Two scenarios might explain high medication adherence as a predictor of caregiving needs. Adherence may have been the result of the family caregiver being more vigilant about monitoring the daily regimen of the person with dementia, leading to higher caregiving management needs. However, the person with dementia may have adhered to their medications because their cognitive abilities had declined, which would have also increased caregiving management needs. Whether these are influencing variables warrant further exploration.

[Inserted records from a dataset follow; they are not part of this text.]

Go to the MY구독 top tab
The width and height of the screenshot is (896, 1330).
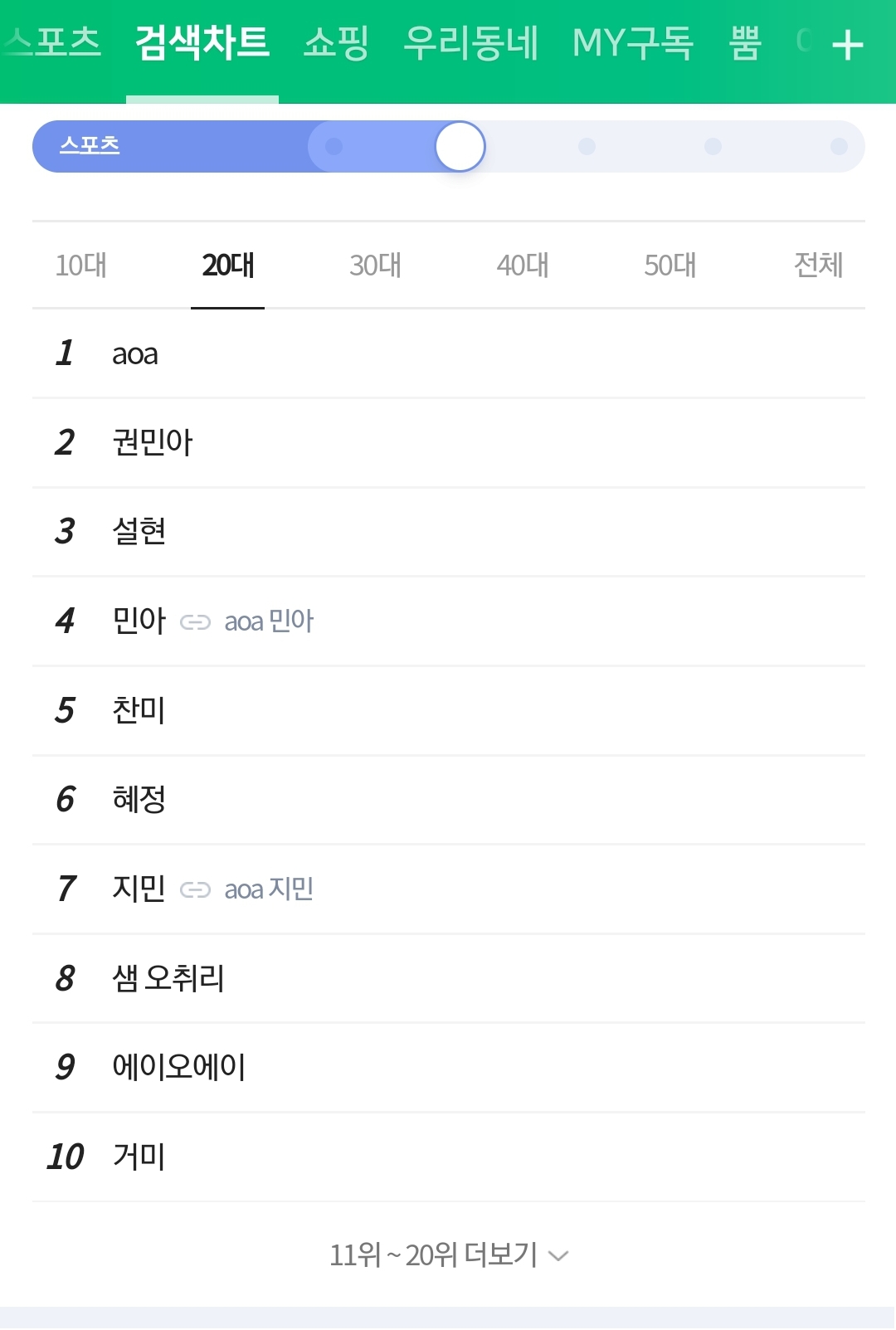[632, 43]
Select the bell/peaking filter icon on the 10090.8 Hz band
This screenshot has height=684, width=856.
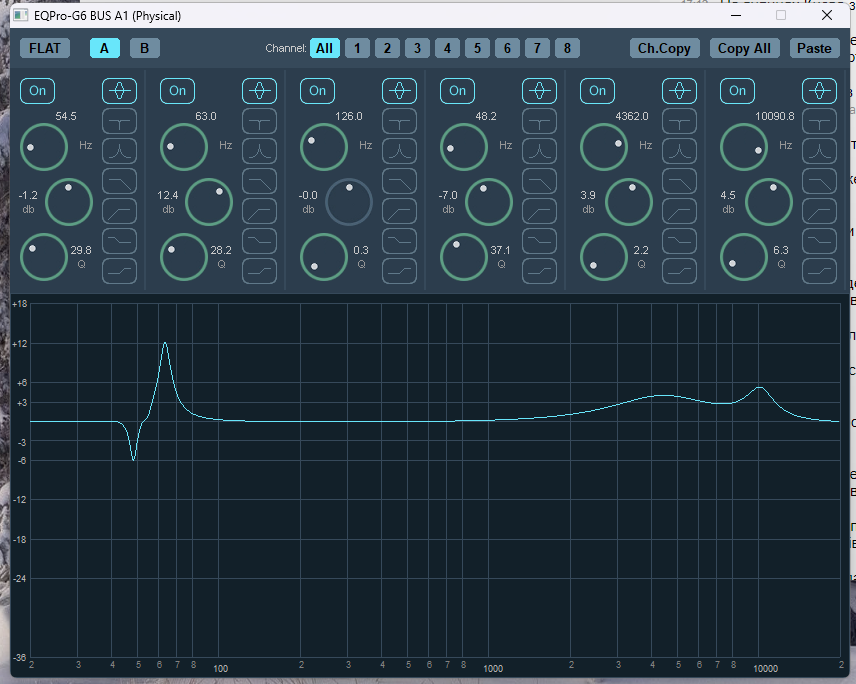tap(819, 91)
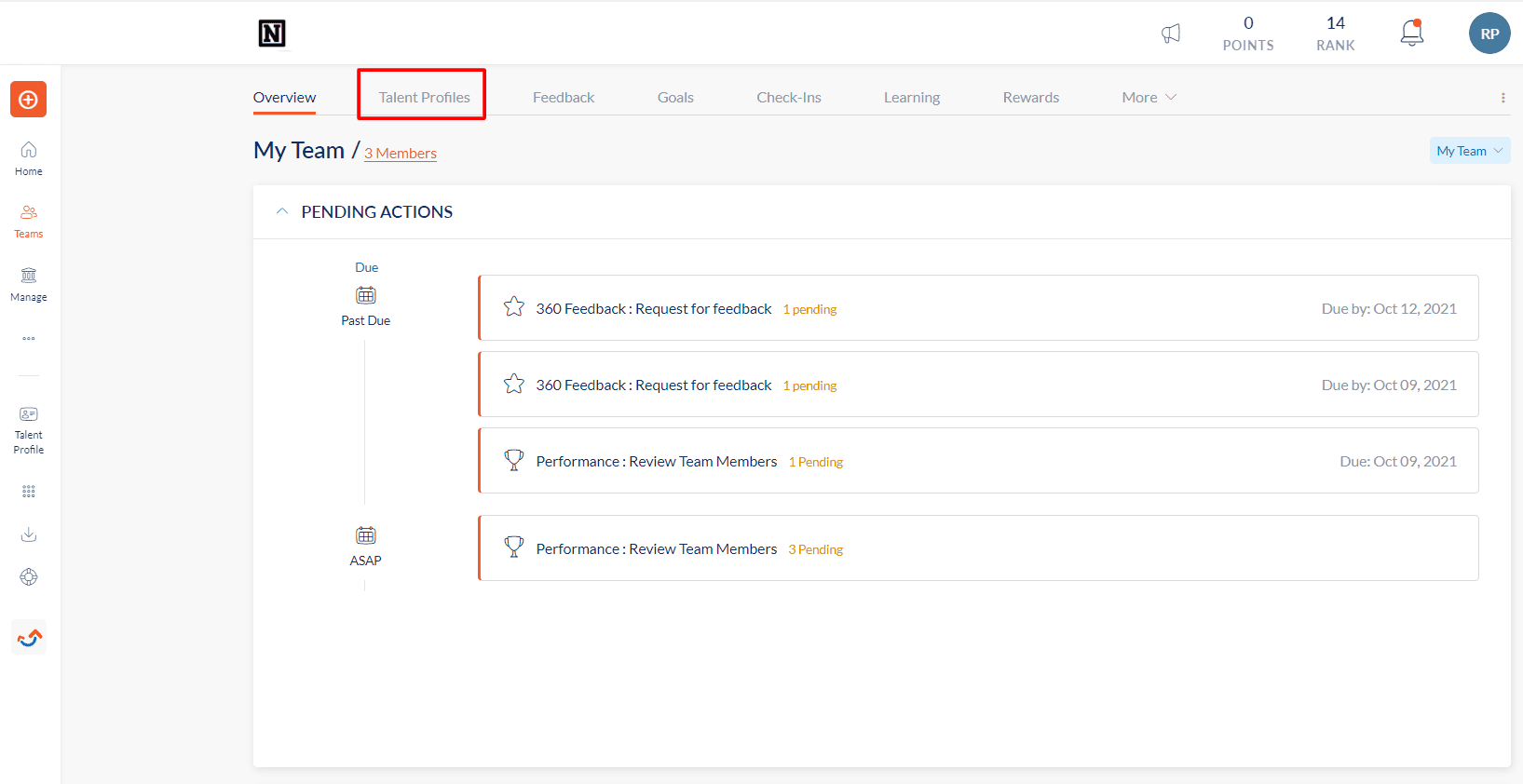Click the help lifebuoy icon
This screenshot has width=1523, height=784.
29,577
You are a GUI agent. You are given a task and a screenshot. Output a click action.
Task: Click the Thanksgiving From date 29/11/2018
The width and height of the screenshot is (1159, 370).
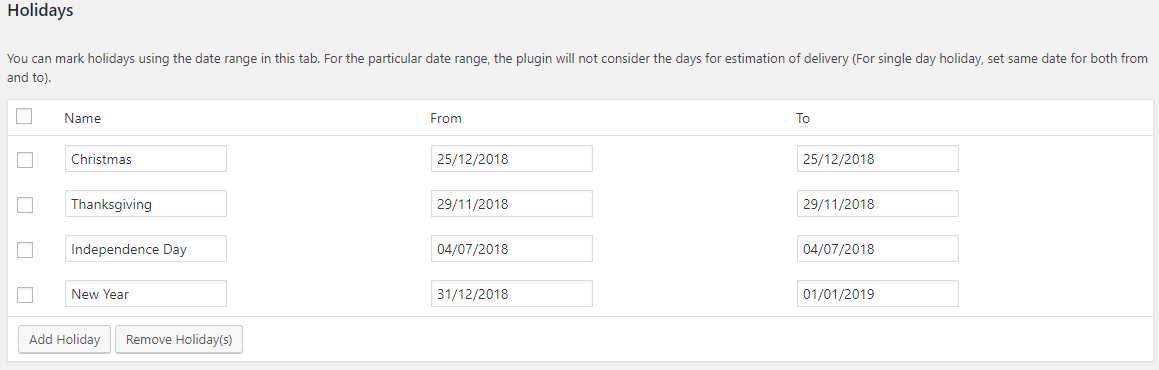tap(511, 204)
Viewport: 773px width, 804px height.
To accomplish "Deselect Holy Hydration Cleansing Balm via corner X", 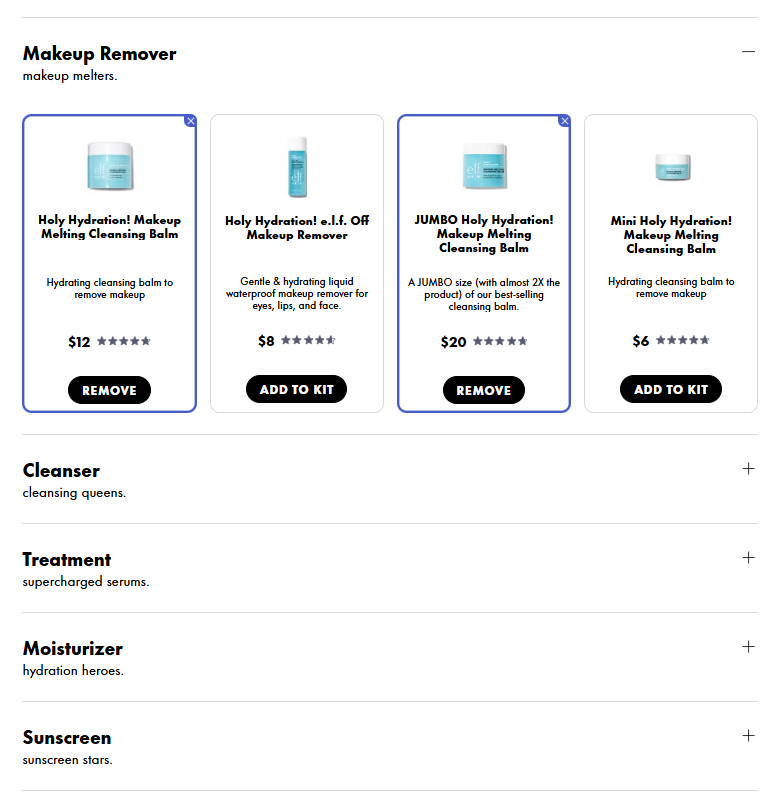I will pos(191,121).
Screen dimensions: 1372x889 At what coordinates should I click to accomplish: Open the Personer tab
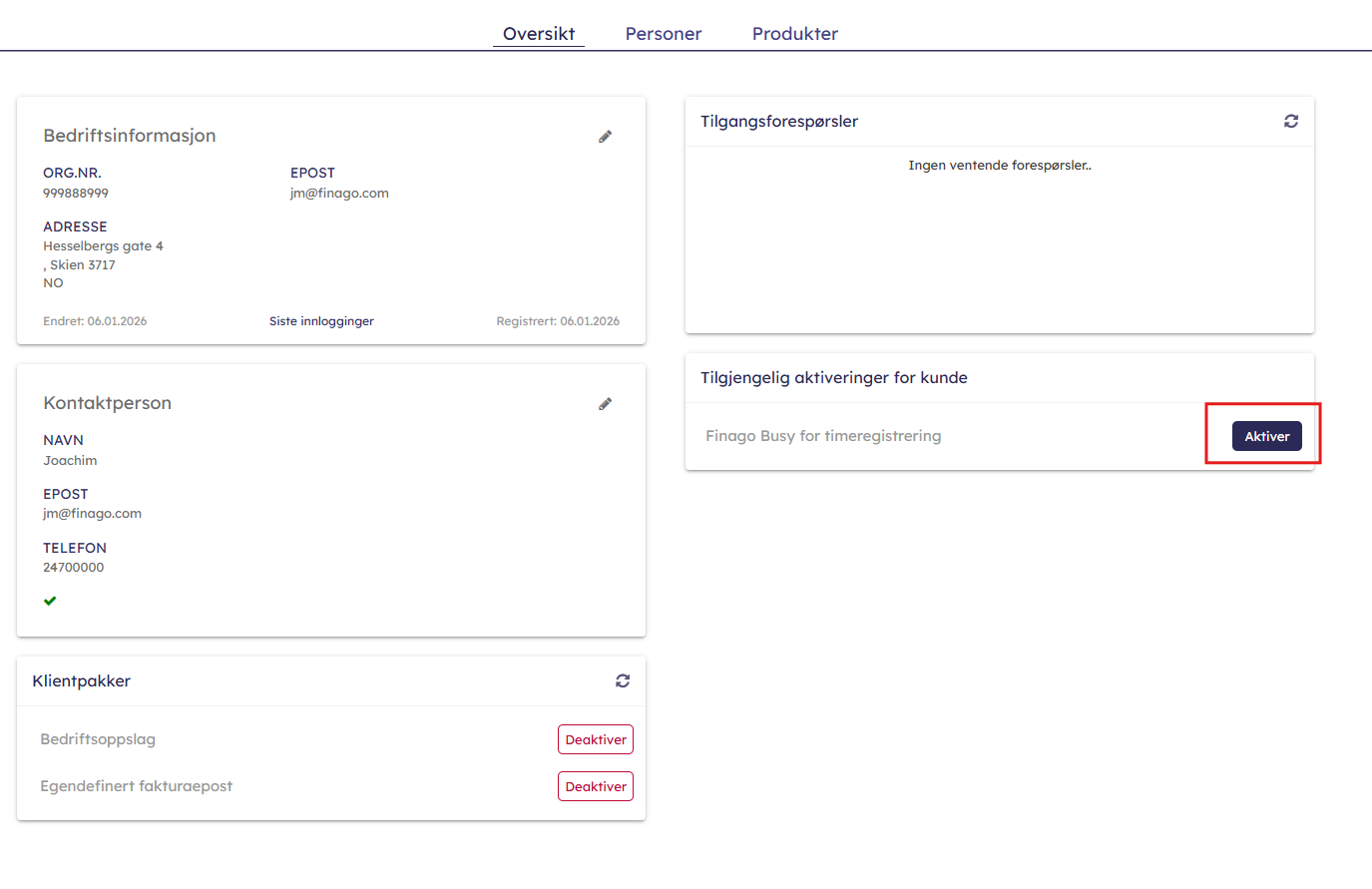[663, 34]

The five characteristics identified as predictors of specific caregiving needs are variables that should be discussed with family caregivers of persons with dementia when attempting to determine what care management needs should be provided to reduce caregiver burden. Use of long-term care services [36] and the numbers of behavioral problems for persons with dementia [37] have been demonstrated to be predictors of unmet needs and increased caregiver burden and these two characteristics were predictors of five of the six specific needs. In addition, we did not collect data types of behaviors. Descriptions of types and frequency of disruptive behaviors should be explored in future studies to better understand their impact on caregiving management needs. Although a low MMSE score was not a predictor of total care management needs or any specific need, more behavioral problems, the use of long-term care, and a decrease in independence, as measured by ADLs and IADLs, are all associated an increase in severity of dementia, which often require additional care services beyond those that a family caregiver can provide [38]. Our findings suggest that family caregivers caring for a person with dementia with four or more behavioral problems, low ADL or IADL scores, or use long-term care services may have a high need for additional care management services. Caregivers who engage providers of long-term care services are more likely to experience a more satisfactory health status and lower caregiver burden compared with caregivers who do not use any care resources [39]. The CMNS could be used to proactively identify family caregivers in need of long-term care services as a means of providing additional care and reducing caregiver burden.

Limitations

The study had several limitations. First, although the researcher developed CMNS evaluated caregiving management needs, it did not include a ranking of needs in order of importance. Including ranking in future studies could provide more information about prioritizing intervention strategies. Second, we did not survey the care management needs of the persons with dementia. Understanding caregiving management needs from the perspectives of persons with dementia has been demonstrated to be an important variable for helping caregivers provide quality care [27]. Finally, most family caregivers lived with the person with dementia, which prevents generalizing our findings to family caregivers who provide a significant amount of care without residing the care receiver.

Conclusion

The CMNS can be used to evaluate caregiving management needs for family caregivers of persons with dementia. Our findings indicated that caregiving management needs were primarily influenced by four characteristics of the person living with dementia: ≥ 4 behavioral problems, dependency for assistance with ADLs, dementia medication adherence, and use of long-term care services. The CMNS can also guide case managers in providing caregiving support and resources that are tailored to the specific needs of the family caregiver, which could reduce caregiver burden and improve quality of life for both the caregiver and the persons with dementia.